▸ Required action
Filter the records below for the word "Select". Copy each line that holds it.

▸ Supplied information
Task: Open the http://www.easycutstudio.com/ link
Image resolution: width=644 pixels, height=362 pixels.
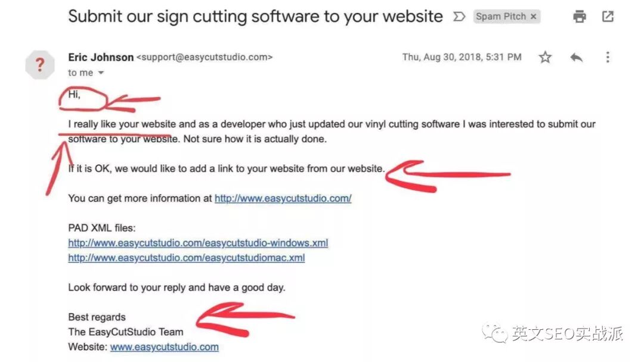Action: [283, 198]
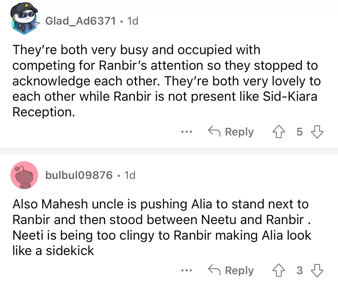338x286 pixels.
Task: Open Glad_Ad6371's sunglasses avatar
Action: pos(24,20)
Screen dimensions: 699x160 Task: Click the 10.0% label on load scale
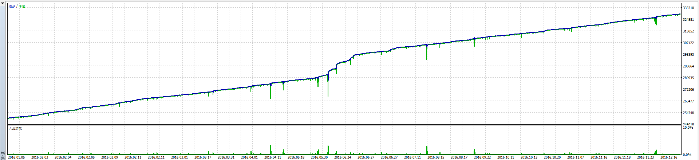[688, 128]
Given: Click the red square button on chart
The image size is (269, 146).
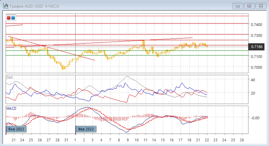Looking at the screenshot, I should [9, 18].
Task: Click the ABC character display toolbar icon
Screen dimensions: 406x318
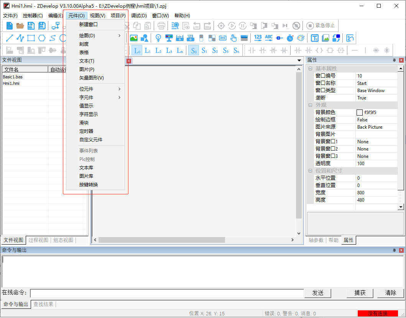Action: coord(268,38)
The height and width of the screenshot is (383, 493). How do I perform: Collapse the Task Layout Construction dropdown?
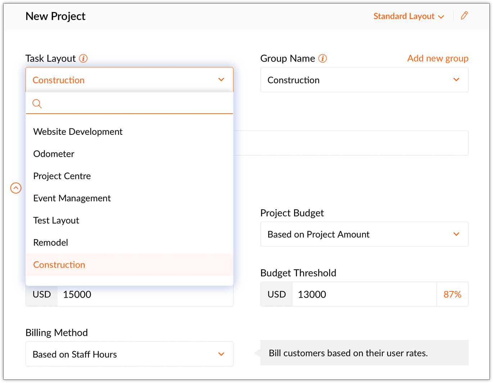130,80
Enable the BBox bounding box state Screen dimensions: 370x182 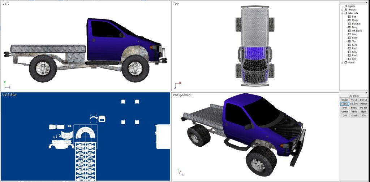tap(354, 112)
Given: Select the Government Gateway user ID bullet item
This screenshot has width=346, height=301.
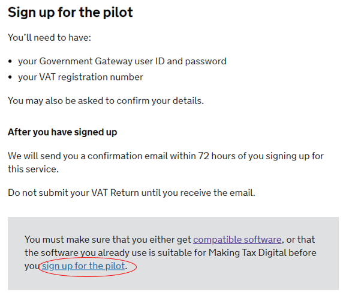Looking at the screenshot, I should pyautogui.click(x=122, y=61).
--
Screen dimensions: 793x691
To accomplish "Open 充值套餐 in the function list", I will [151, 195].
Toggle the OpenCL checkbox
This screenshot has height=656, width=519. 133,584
...
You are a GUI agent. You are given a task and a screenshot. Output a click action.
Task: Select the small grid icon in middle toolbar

▸ Exercise output
Given: Select the Government Gateway user ID bullet item
Task: Select the small grid icon in middle toolbar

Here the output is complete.